Exercise goal
Reproduce, word for word, the passage on the development of children conceived through ICSI.

Dr Gianpiero Palermo, from the Center for Reproductive Medicine and Infertility at Cornell University, USA, told the European Society of Human Reproduction and Embryology annual meeting at Lausanne today (Monday 2 July) that the majority of ICSI children they had studied appeared to be developing well with no significant delays in their cognitive abilities, socio-emotional development or their motor skills.
Amongst the small proportion of children who needed a follow-up evaluation, half had come from multiple pregnancies which carry their own risks, both in terms of medical complications at birth and the natural stresses on parents who have to learn to cope with not just one new baby but two, or possibly more, at the same time.
Dr Palermo, who first developed the ICSI technique in 1991, said: "Our study shows that ICSI children do develop normally. While the response rate from parents in our study was relatively low, and later evaluations are still needed, these data argue for the safety of the ICSI procedure."

Entries shown

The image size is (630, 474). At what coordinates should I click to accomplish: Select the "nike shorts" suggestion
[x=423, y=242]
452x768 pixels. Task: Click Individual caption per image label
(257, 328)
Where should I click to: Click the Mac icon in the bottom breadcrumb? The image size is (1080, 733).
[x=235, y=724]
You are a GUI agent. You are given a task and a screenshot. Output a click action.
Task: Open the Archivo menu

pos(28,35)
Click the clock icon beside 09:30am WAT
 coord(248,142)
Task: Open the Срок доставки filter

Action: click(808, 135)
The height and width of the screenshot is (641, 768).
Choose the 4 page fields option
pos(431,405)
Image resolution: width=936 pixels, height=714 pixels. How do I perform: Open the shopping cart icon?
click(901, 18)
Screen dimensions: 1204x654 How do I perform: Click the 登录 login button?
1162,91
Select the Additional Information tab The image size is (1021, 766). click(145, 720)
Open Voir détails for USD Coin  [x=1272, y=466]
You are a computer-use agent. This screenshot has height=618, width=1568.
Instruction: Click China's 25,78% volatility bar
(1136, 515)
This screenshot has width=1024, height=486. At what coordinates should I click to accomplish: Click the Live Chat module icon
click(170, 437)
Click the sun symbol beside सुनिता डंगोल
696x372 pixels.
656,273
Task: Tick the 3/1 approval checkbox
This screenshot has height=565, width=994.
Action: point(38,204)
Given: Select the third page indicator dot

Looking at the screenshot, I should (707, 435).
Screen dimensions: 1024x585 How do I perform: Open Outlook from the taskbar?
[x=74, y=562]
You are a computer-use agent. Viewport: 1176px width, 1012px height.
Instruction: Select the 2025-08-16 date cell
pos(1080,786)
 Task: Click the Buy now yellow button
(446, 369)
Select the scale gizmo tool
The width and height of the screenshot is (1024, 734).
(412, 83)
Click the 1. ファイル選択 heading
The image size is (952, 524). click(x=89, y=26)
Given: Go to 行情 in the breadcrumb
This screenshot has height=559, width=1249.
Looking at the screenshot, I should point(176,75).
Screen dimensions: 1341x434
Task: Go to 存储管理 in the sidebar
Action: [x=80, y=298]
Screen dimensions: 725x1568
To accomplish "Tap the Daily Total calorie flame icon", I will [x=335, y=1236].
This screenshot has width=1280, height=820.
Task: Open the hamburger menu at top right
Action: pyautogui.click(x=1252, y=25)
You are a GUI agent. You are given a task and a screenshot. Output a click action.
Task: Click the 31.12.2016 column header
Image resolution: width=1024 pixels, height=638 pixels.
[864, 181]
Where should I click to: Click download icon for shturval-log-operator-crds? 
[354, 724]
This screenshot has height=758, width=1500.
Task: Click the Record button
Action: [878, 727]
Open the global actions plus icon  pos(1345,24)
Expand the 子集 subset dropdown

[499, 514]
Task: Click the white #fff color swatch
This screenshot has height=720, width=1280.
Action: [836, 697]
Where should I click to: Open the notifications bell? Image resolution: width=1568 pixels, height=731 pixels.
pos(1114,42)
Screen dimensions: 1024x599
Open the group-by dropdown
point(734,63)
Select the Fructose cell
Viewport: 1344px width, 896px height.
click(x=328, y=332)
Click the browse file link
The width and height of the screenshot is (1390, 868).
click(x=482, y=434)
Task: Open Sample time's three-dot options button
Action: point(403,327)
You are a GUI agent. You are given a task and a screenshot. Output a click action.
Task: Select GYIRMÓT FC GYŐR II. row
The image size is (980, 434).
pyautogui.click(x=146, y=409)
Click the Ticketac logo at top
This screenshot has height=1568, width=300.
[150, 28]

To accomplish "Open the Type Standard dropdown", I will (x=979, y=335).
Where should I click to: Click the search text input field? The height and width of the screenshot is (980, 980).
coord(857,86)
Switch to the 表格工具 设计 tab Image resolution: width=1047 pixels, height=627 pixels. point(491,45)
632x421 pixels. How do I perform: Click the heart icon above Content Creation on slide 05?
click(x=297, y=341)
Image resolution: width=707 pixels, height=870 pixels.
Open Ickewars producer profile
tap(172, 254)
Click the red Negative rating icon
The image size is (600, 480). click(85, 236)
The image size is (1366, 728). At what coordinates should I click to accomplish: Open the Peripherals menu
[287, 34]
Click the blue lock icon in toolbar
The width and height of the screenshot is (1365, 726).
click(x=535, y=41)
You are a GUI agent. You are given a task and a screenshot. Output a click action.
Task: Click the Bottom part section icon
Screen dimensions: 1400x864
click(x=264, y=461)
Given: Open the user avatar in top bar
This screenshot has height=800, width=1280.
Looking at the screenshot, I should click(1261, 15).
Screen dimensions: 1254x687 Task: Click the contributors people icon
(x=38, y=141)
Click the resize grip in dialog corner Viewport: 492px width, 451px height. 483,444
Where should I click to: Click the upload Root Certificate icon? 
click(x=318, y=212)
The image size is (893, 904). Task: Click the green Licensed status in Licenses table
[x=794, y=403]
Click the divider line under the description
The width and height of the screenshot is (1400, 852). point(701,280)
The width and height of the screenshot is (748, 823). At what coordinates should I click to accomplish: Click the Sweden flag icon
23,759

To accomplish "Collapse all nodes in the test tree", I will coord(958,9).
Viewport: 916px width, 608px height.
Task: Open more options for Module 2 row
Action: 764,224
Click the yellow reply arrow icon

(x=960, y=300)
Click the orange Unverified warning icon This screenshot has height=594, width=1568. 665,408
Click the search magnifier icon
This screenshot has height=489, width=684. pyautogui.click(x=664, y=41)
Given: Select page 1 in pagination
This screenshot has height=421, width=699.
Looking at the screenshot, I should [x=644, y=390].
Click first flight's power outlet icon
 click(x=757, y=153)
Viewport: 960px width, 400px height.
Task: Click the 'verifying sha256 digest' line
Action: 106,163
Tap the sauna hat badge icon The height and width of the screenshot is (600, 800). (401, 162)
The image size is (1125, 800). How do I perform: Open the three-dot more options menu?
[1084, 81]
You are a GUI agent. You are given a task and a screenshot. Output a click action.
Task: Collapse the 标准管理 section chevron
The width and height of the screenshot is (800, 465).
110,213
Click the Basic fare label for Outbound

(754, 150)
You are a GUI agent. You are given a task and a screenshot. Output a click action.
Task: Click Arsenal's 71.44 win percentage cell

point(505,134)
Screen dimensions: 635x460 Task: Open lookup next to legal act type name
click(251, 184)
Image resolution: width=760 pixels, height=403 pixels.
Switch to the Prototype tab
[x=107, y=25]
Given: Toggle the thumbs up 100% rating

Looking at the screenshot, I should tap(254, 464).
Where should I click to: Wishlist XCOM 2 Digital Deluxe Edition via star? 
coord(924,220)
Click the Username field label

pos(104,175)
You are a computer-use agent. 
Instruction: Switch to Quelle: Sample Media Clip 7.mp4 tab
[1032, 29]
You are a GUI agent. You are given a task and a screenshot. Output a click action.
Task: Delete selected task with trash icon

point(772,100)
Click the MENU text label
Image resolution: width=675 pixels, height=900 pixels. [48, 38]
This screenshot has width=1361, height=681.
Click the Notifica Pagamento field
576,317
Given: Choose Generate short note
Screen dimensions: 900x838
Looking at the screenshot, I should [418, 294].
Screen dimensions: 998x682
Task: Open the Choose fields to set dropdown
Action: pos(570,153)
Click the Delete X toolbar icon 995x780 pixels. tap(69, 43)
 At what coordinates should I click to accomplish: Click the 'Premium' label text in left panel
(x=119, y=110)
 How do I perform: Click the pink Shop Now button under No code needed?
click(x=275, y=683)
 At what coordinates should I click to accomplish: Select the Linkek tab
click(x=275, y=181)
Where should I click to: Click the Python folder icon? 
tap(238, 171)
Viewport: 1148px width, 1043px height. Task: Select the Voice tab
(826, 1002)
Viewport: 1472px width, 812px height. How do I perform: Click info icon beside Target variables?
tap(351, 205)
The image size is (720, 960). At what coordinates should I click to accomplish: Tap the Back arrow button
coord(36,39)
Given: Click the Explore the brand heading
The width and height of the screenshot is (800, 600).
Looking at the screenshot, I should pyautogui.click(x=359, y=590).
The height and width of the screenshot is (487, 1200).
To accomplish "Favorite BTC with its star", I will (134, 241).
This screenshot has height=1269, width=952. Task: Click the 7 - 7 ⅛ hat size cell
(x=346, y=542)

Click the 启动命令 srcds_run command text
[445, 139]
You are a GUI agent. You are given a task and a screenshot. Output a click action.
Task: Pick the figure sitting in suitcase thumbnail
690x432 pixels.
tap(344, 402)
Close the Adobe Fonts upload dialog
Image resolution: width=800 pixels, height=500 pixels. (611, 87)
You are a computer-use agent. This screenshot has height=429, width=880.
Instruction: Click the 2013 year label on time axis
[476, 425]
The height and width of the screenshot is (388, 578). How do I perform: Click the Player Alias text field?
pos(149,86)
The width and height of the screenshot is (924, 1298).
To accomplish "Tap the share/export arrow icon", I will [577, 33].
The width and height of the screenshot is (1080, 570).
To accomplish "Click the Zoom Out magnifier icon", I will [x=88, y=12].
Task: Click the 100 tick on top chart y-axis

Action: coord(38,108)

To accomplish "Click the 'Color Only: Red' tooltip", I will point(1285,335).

Exercise result
Dr Gianpiero Palermo, from the Center for Reproductive Medicine and Infertility at Cornell University, USA, told the European Society of Human Reproduction and Embryology annual meeting at Lausanne today (Monday 2 July) that the majority of ICSI children they had studied appeared to be developing well with no significant delays in their cognitive abilities, socio-emotional development or their motor skills.
Amongst the small proportion of children who needed a follow-up evaluation, half had come from multiple pregnancies which carry their own risks, both in terms of medical complications at birth and the natural stresses on parents who have to learn to cope with not just one new baby but two, or possibly more, at the same time.
Dr Palermo, who first developed the ICSI technique in 1991, said: "Our study shows that ICSI children do develop normally. While the response rate from parents in our study was relatively low, and later evaluations are still needed, these data argue for the safety of the ICSI procedure."